Records of locating words and elements:
▬▬▬▬▬▬▬▬▬▬
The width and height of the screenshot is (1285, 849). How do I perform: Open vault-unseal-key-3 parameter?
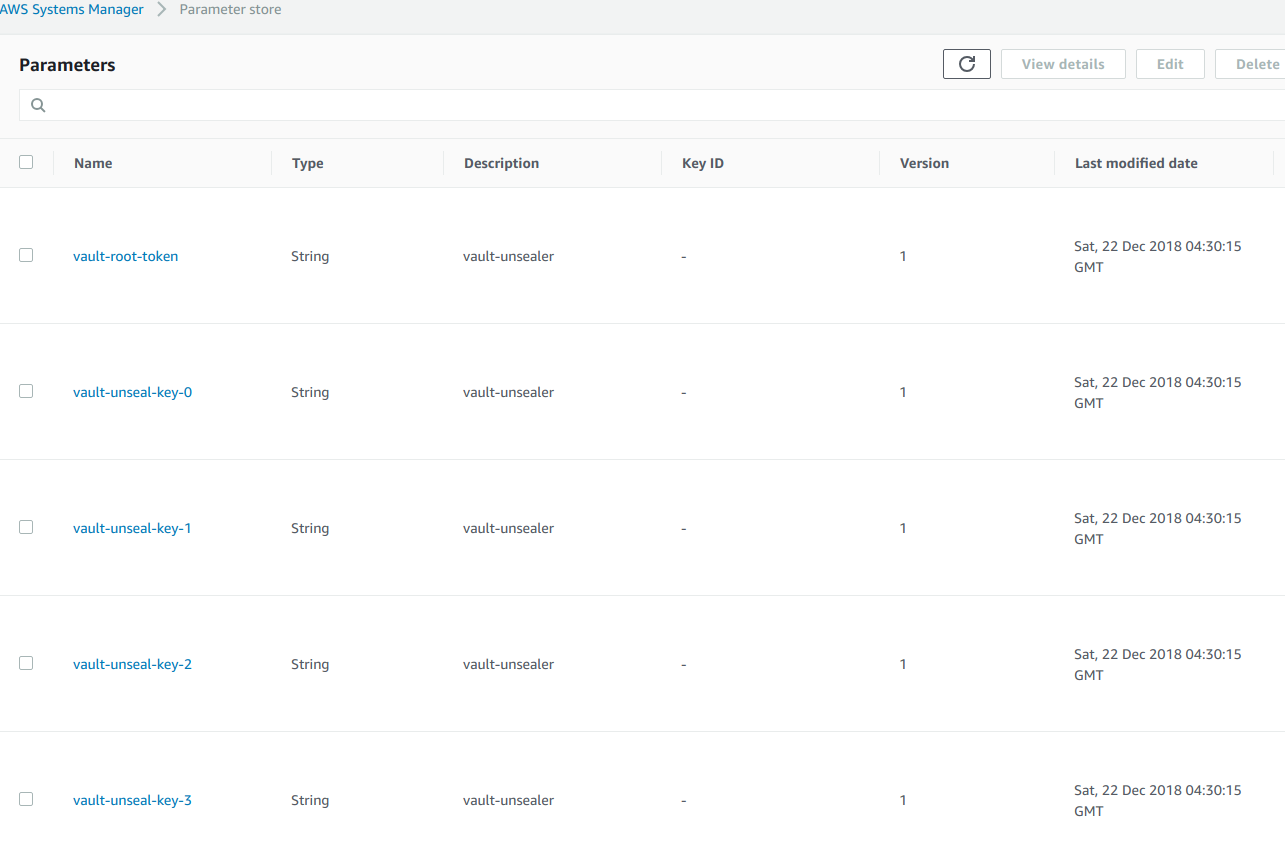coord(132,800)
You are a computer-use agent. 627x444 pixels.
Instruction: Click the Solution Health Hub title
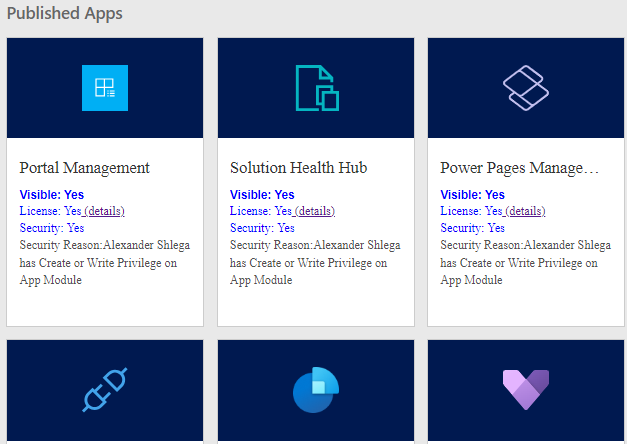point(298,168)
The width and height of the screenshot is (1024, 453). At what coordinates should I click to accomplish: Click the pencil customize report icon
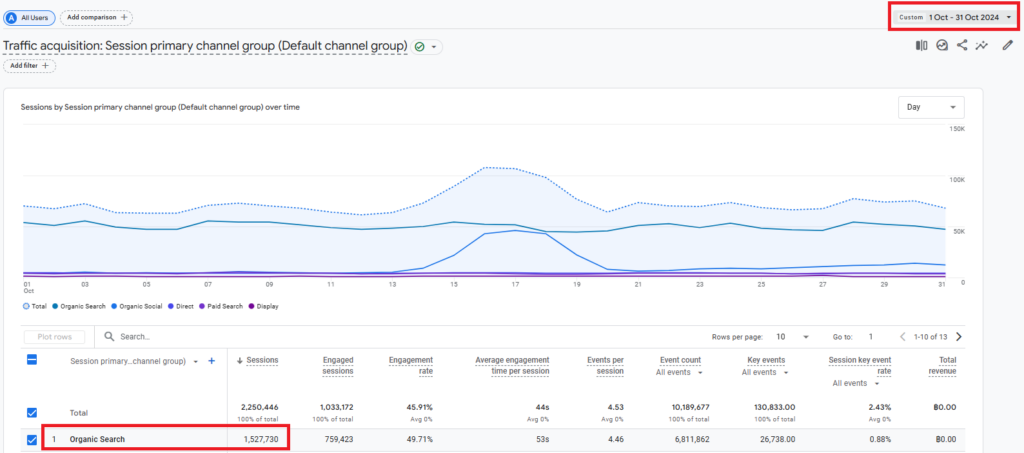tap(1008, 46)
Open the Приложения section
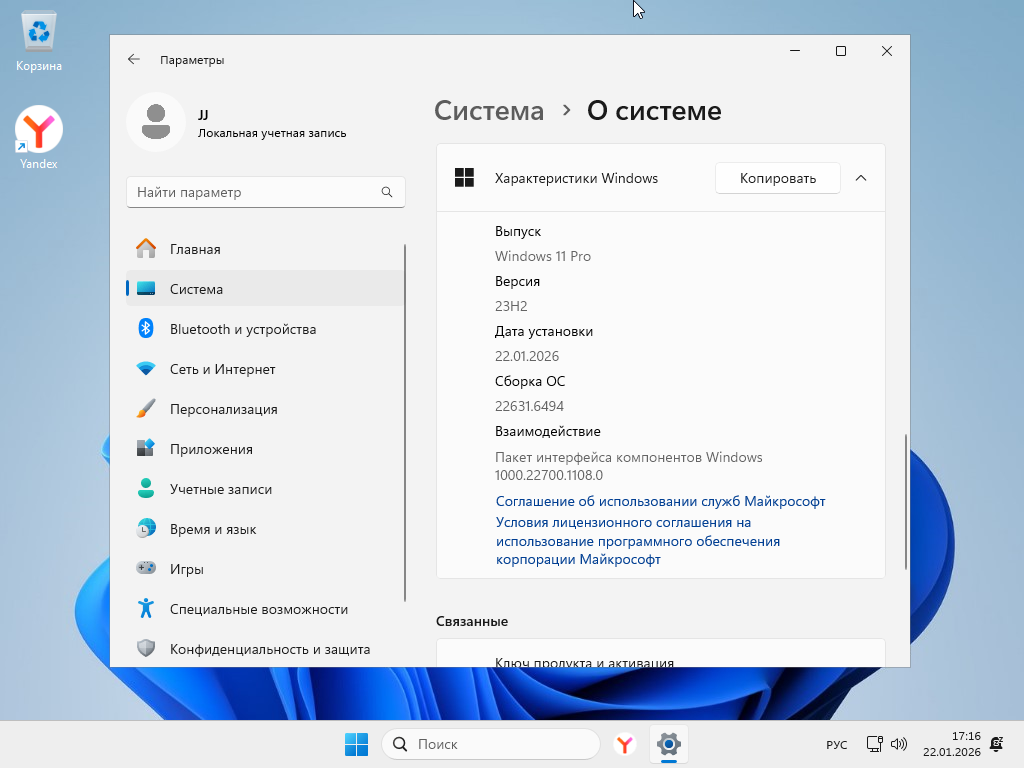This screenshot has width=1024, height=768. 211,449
▬▬▬▬▬▬▬▬▬▬
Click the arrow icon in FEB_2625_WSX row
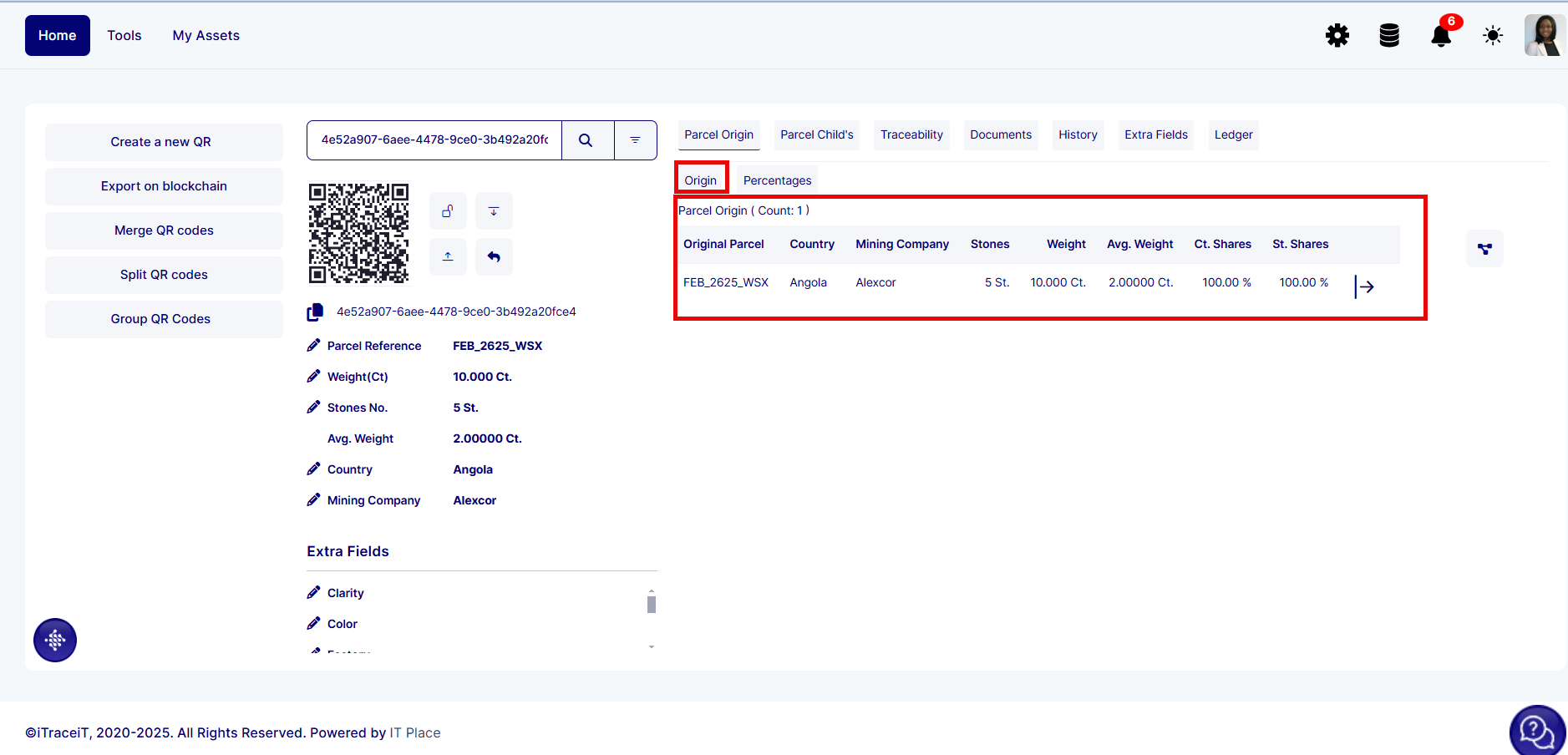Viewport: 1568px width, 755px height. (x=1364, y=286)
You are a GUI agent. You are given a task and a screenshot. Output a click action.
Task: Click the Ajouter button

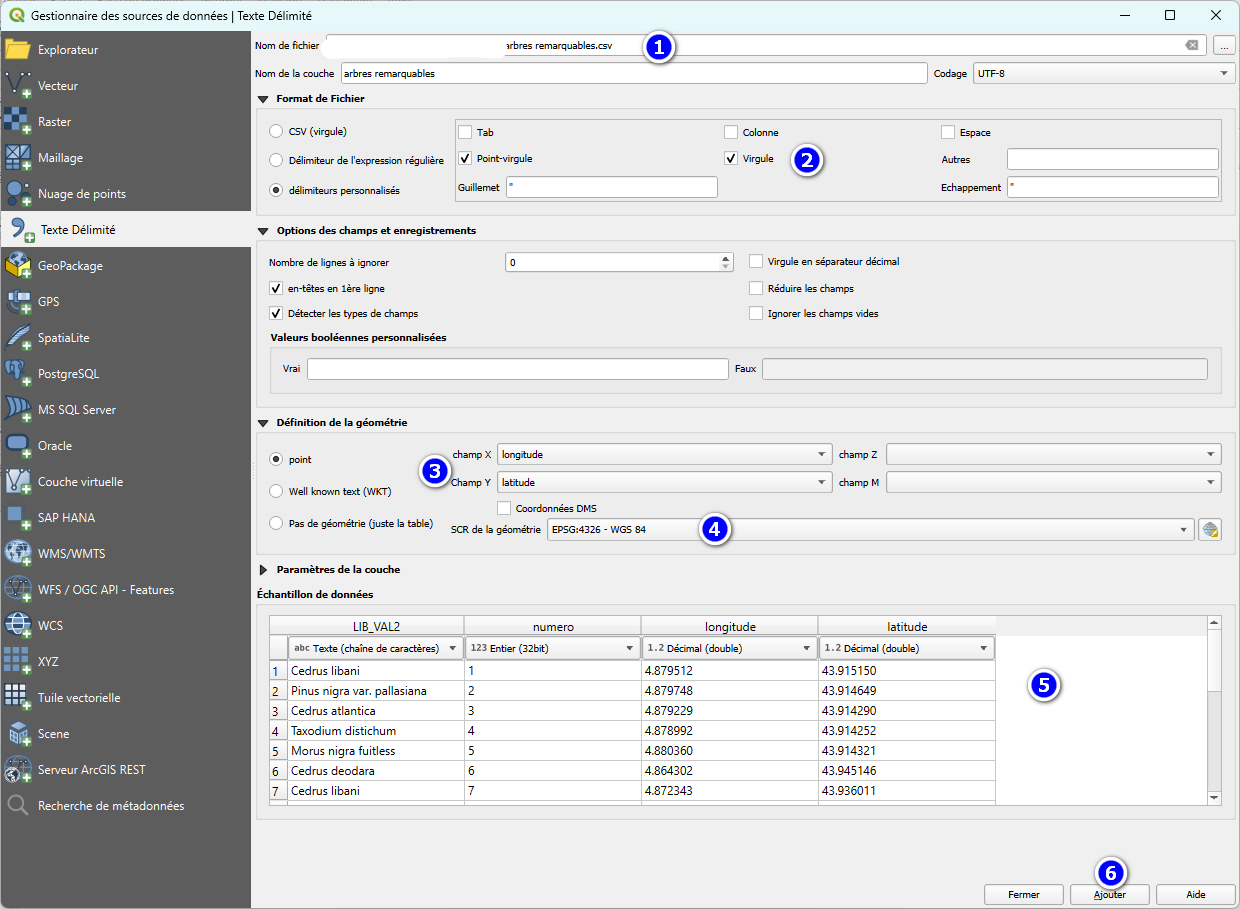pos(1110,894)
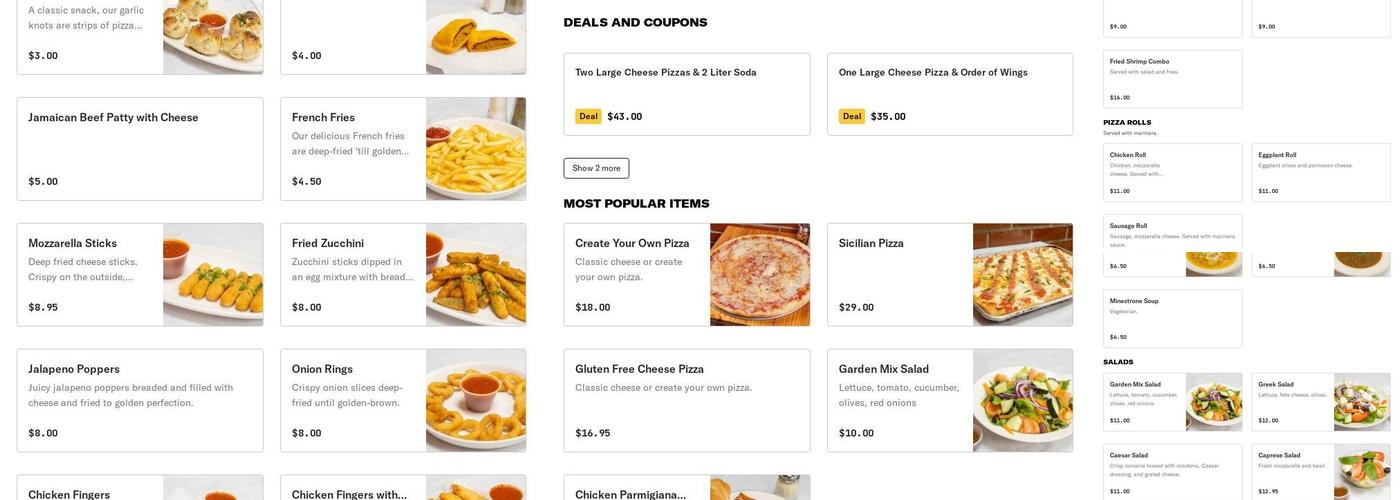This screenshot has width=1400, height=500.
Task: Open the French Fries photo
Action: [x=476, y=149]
▬▬▬▬▬▬▬▬▬▬
The request
Duplicate the part of the entries above that opens with the line containing "You are a GUI" and closes with the line containing "Action: [x=476, y=149]", both lines included. Leave the pictures out of your copy.

Complete response
You are a GUI agent. You are given a task and a screenshot. Output a click action.
Task: Click the Ajouter button

pos(1110,894)
This screenshot has width=1400, height=500.
Task: Open the French Fries photo
Action: [x=476, y=149]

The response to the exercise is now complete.